- _EXERCISE PROMPT_:
Each line in the entries below that holds the string "computer" must be copied.

** SUPPLIED RECORDS follows **

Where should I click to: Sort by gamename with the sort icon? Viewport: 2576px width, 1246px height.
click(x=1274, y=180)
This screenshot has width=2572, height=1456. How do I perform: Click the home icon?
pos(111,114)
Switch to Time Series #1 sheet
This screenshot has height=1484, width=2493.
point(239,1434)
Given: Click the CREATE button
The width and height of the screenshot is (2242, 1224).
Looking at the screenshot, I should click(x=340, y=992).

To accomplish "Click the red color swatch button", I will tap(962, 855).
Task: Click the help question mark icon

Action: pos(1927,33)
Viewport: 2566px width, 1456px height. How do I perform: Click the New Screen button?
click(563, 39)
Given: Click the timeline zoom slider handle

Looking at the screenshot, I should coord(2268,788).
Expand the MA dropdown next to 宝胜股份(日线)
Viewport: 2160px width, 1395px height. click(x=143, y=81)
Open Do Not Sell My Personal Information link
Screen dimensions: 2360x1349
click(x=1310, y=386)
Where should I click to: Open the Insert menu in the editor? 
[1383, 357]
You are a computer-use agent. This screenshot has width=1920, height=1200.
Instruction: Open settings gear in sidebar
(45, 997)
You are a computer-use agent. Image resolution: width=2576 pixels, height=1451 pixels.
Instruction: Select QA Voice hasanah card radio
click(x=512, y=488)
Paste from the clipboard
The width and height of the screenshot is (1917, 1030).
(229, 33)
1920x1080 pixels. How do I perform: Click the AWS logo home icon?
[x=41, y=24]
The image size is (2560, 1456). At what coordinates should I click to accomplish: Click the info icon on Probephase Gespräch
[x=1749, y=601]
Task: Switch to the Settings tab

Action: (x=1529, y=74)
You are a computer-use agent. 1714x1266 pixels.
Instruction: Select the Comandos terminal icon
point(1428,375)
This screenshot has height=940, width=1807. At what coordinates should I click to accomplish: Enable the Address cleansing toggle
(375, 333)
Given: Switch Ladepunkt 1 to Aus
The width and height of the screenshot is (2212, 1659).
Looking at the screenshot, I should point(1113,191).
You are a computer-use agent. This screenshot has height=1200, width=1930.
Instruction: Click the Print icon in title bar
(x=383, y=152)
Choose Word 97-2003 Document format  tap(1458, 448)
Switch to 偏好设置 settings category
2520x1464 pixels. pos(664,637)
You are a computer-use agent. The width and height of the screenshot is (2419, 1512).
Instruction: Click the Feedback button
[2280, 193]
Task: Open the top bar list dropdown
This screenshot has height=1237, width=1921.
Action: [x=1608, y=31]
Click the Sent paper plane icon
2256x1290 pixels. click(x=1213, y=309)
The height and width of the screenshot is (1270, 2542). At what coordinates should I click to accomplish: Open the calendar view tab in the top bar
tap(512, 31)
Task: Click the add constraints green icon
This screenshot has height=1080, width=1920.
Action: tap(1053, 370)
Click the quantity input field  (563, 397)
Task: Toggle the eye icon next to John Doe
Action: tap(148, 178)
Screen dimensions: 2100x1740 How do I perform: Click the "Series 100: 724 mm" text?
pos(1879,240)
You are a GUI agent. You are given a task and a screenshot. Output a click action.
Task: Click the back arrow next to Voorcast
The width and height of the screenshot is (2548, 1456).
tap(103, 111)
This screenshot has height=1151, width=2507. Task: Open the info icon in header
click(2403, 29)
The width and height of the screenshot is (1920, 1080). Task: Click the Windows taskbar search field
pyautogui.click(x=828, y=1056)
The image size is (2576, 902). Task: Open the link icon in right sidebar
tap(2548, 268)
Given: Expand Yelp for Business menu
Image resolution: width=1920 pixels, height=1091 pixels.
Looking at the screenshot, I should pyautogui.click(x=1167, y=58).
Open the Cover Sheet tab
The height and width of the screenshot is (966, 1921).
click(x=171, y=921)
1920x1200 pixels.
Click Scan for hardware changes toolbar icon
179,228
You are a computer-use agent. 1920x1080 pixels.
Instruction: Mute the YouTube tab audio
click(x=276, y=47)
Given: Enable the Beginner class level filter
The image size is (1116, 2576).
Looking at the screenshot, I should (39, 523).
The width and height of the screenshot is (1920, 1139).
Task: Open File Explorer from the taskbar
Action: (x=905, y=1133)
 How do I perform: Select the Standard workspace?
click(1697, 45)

** End of SUPPLIED RECORDS **

- _EXERCISE ANSWER_:
You are a computer-use agent. This screenshot has width=1920, height=1200.
You are a computer-use agent. Image resolution: width=2576 pixels, height=1451 pixels.
You are a computer-use agent. 1714x1266 pixels.
You are a computer-use agent. This screenshot has height=1200, width=1930.
You are a computer-use agent. The width and height of the screenshot is (2419, 1512).
You are a computer-use agent. 1920x1080 pixels.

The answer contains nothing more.